Antes de irme, quería dar constancia de dos cosas. Y las dos con un testimonio.
Primero este vídeo. Quizá un poco ñoño, pero para mí muy significativo: esto han sido para mí estas tres semanas. Sí, mucha comida, buenas conversaciones, lectura, RRPP, etc, etc. Pero sobre todas las cosas: olas y trenes:
Lo del segundo vídeo ha sido más complicado.
He llegado al centro del pueblo con una botellita de Mare y he les he pedido ayuda para realizar una grabación.
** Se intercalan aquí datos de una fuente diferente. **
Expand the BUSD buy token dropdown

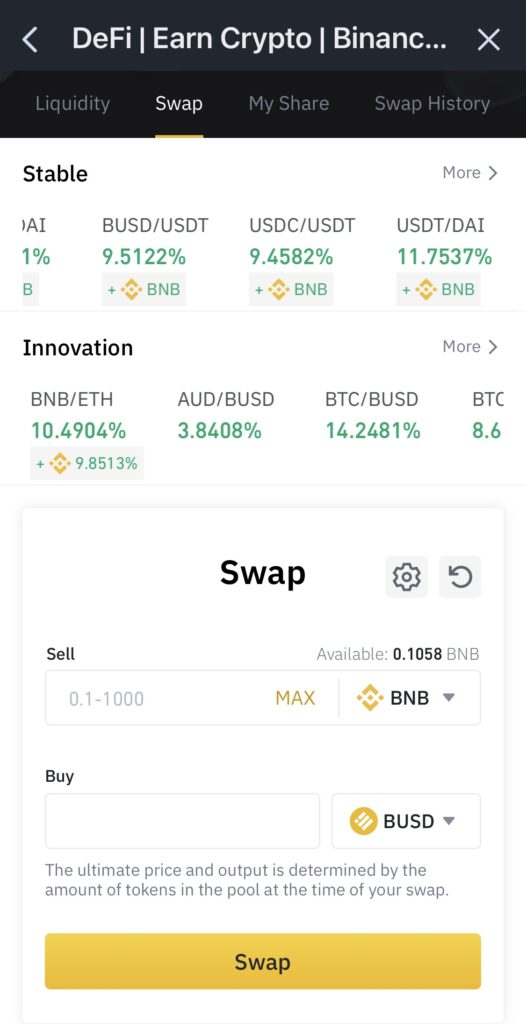(406, 821)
“¿Una filmazione, de qué, para qué, salimos nosotros?”
No, no, no.
Así que he intentado explicarles que he ganado un concurso para ser el embajador de una bebida llamada Bitter Rosso, que esto ha sido gracias a un vídeo de una botella que rodaba por Madrid y que ahora, lo que pretendo, es rodar la segunda parte de la botella rodante, ¡Rolling Mare Rosso Two!
¿?
Es igual. A ver, tú, cómo te llamas?, Stéfano, ¿cuántos años tienes?, ¿68? Bueno, sabrás lo que es una cámara no? Pues toma, mira, yo hago rodar esta botella por el suelo y tú le das al récord. ¿Sí? Sí.
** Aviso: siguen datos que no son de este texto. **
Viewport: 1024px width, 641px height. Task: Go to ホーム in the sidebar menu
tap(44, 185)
Tú, Agostino, ok, despéjame la calle.
Usted, signora, Gina, qué bonito, póngase aquí y si la botella se desvía la coge, que no queremos descalabrar a nadie.
Esto es un rodaje y lo demás son tonterías.
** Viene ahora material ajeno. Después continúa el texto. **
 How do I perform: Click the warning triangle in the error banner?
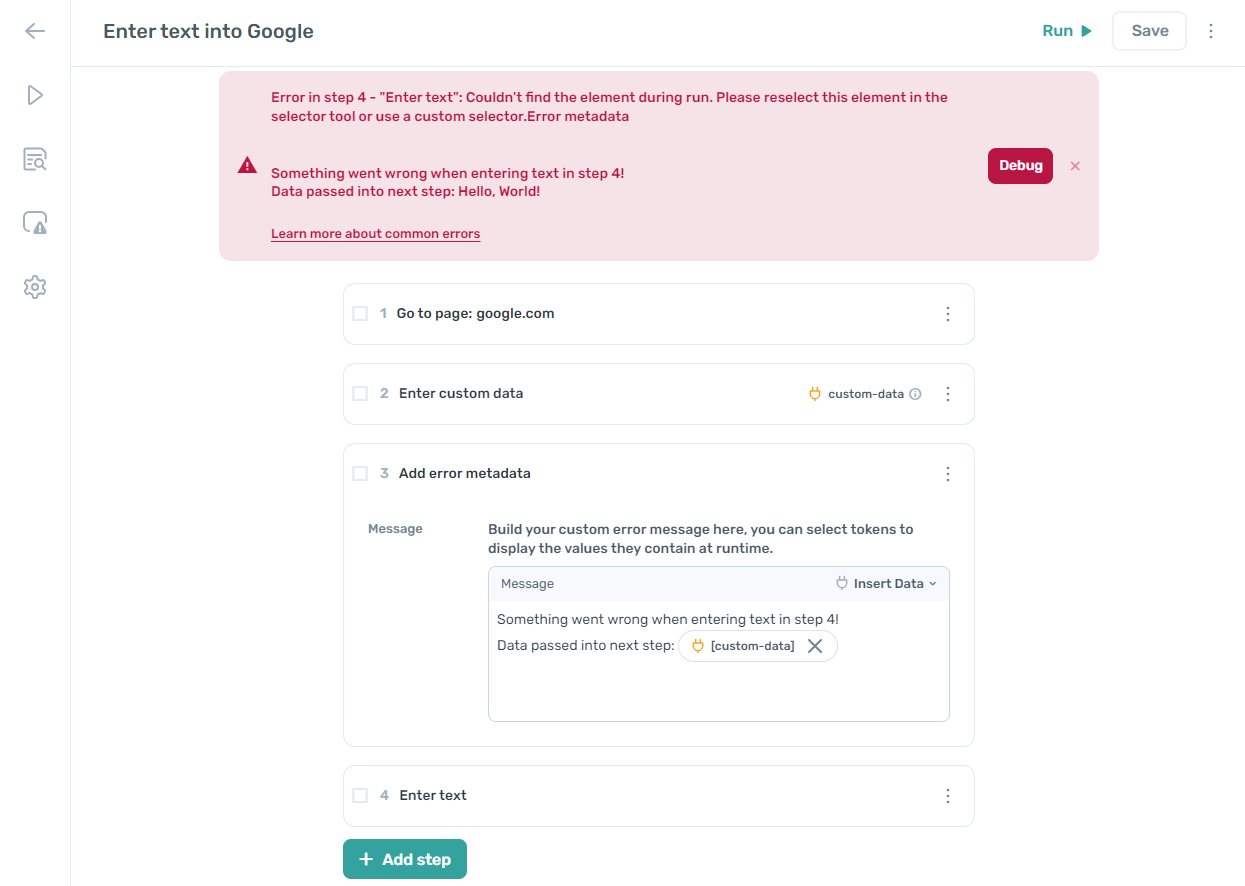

Atención, uno, due, tre, accione!!!
Repetimos tres tomas y las tres fueron malas.
Pasamos al siguiente plano y más de lo mismo.
Ellos seguían entusiasmados, con todo.
Así que me uní a mis lugareños e hice como Ed Wood en la película de Tim Burton: “¡¡Buena, toma buena!!” Las siguientes cuatro tomas fueron todas válidas.